Source records
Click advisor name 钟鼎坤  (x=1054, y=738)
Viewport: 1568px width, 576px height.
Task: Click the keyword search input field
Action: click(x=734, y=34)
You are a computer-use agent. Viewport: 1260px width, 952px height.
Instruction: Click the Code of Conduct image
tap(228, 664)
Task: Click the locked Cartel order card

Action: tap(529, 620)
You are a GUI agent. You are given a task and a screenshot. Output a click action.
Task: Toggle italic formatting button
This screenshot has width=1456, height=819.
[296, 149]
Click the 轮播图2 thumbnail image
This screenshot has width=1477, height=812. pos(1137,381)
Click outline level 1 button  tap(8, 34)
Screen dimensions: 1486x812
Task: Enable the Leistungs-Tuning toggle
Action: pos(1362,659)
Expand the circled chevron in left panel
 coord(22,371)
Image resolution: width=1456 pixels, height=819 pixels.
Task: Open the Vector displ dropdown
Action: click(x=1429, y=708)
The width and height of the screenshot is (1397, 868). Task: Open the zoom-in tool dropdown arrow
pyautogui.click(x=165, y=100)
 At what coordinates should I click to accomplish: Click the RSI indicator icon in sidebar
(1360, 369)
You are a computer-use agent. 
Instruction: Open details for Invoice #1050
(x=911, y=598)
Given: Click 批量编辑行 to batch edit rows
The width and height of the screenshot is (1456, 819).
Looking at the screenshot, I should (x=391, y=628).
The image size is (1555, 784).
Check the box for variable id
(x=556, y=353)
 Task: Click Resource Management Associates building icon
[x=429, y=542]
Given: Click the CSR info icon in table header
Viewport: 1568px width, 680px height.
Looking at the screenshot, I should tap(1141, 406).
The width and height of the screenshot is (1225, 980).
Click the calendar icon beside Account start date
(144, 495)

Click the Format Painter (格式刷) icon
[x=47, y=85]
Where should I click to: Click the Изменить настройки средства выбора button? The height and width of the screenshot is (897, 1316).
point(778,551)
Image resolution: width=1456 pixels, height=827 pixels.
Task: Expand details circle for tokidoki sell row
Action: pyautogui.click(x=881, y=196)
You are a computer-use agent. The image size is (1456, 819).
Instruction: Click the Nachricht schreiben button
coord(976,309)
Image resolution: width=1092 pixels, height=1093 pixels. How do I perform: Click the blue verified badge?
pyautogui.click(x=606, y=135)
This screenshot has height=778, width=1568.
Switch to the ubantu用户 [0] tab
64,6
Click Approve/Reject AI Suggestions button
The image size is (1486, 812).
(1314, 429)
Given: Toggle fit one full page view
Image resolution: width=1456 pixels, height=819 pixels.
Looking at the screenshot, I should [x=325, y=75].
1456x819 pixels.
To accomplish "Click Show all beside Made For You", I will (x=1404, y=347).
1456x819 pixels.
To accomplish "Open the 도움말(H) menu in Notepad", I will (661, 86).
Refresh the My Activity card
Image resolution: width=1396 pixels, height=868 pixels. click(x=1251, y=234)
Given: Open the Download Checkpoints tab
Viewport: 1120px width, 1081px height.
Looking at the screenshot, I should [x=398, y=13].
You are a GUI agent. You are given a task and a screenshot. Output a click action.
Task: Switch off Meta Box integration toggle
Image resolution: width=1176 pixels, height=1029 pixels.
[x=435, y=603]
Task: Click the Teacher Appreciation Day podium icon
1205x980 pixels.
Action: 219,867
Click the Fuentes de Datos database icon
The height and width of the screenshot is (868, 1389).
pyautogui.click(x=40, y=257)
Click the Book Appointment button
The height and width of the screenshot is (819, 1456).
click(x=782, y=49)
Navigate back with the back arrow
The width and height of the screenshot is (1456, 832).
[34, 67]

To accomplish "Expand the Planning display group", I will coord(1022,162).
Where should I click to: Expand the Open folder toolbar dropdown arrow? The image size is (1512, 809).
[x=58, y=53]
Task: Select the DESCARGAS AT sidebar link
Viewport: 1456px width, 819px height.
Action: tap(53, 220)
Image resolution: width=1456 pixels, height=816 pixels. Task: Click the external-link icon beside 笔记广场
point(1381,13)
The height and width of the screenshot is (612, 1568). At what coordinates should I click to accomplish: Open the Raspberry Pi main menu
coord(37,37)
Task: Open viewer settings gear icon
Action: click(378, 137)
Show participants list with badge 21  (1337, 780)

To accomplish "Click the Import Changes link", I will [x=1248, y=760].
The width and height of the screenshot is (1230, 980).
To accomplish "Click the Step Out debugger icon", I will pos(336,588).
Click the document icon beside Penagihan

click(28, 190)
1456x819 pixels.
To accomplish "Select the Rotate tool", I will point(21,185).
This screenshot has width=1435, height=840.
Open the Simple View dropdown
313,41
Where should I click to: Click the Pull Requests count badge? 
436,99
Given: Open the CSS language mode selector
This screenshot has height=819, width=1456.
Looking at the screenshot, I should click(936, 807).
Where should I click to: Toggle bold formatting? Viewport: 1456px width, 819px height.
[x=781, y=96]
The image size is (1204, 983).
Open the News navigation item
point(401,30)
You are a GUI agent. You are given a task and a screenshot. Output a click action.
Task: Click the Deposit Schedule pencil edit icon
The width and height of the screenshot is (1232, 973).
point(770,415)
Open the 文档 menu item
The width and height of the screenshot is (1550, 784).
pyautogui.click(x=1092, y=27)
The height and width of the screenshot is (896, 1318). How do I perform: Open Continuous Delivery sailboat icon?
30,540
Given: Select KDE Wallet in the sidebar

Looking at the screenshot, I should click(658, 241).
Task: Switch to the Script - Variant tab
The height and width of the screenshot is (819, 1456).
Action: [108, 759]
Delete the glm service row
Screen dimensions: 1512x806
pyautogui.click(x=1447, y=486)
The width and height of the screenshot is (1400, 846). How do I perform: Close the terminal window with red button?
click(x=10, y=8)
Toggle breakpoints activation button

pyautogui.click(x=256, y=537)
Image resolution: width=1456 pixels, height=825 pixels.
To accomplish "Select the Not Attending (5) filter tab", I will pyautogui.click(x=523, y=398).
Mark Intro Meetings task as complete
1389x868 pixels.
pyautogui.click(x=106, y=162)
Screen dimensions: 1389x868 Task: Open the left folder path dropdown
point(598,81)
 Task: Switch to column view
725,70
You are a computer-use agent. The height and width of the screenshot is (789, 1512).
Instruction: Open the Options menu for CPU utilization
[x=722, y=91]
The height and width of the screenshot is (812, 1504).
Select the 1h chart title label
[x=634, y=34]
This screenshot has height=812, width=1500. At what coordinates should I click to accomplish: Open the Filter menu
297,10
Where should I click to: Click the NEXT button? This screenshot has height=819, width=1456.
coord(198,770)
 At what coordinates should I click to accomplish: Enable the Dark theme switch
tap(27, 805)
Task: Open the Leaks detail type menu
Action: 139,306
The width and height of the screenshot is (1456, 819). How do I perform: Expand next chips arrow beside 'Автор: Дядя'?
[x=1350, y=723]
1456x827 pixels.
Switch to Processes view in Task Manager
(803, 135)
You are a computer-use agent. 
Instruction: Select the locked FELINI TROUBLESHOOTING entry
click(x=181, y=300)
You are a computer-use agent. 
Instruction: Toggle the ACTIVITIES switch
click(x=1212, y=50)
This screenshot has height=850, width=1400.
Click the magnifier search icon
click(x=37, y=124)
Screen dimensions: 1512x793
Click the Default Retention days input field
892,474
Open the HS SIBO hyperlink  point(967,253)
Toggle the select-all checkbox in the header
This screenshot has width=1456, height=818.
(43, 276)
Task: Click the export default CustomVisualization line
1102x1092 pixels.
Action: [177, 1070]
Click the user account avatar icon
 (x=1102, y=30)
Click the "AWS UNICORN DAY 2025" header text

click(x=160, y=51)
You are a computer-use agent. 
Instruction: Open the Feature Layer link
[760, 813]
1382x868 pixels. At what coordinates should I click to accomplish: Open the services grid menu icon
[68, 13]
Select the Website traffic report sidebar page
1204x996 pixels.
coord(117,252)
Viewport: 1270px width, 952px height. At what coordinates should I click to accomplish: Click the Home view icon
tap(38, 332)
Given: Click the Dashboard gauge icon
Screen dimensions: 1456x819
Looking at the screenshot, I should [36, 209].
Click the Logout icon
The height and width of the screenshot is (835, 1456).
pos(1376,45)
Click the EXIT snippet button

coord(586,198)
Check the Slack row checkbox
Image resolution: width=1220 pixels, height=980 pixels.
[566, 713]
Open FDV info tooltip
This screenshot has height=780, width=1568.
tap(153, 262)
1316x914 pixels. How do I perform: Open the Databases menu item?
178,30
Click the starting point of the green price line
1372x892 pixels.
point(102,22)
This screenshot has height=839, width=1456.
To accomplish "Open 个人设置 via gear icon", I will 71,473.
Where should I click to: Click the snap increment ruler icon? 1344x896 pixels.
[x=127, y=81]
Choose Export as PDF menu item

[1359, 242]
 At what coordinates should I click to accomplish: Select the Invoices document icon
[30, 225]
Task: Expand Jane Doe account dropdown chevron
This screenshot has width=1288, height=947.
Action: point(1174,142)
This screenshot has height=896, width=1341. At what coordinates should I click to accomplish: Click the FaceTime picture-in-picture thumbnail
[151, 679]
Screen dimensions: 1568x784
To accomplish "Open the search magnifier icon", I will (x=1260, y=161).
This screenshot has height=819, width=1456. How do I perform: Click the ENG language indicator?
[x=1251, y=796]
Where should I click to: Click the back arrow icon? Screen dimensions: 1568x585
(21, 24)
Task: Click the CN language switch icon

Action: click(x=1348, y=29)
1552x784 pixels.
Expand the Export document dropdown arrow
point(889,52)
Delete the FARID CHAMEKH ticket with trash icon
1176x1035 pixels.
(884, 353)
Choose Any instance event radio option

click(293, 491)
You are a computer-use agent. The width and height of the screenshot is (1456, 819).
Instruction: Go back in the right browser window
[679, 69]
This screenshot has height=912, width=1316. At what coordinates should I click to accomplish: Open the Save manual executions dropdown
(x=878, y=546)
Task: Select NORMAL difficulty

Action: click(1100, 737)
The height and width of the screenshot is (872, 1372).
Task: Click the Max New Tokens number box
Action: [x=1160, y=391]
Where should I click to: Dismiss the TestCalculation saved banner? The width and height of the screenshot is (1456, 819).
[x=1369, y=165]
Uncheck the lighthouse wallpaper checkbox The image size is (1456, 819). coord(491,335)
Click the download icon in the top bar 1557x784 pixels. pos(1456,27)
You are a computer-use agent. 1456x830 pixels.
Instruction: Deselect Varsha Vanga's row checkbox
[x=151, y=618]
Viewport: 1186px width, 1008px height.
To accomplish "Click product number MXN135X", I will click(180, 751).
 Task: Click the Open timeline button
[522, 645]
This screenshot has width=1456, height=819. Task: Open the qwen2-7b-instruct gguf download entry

§ **TO DO**:
From the line that has "Instruction: Click the Nachricht" through the line that has "Task: Switch off Meta Box integration toggle", copy every line exactly as it appears above, and leave out all others.

§ **TASK SOLUTION**:
Instruction: Click the Nachricht schreiben button
coord(976,309)
Image resolution: width=1092 pixels, height=1093 pixels. How do I perform: Click the blue verified badge?
pyautogui.click(x=606, y=135)
This screenshot has height=778, width=1568.
Switch to the ubantu用户 [0] tab
64,6
Click Approve/Reject AI Suggestions button
The image size is (1486, 812).
(1314, 429)
Given: Toggle fit one full page view
Image resolution: width=1456 pixels, height=819 pixels.
Looking at the screenshot, I should [x=325, y=75].
1456x819 pixels.
To accomplish "Click Show all beside Made For You", I will (x=1404, y=347).
1456x819 pixels.
To accomplish "Open the 도움말(H) menu in Notepad", I will (661, 86).
Refresh the My Activity card
Image resolution: width=1396 pixels, height=868 pixels. click(x=1251, y=234)
Given: Open the Download Checkpoints tab
Viewport: 1120px width, 1081px height.
Looking at the screenshot, I should [x=398, y=13].
You are a GUI agent. You are given a task and a screenshot. Output a click action.
Task: Switch off Meta Box integration toggle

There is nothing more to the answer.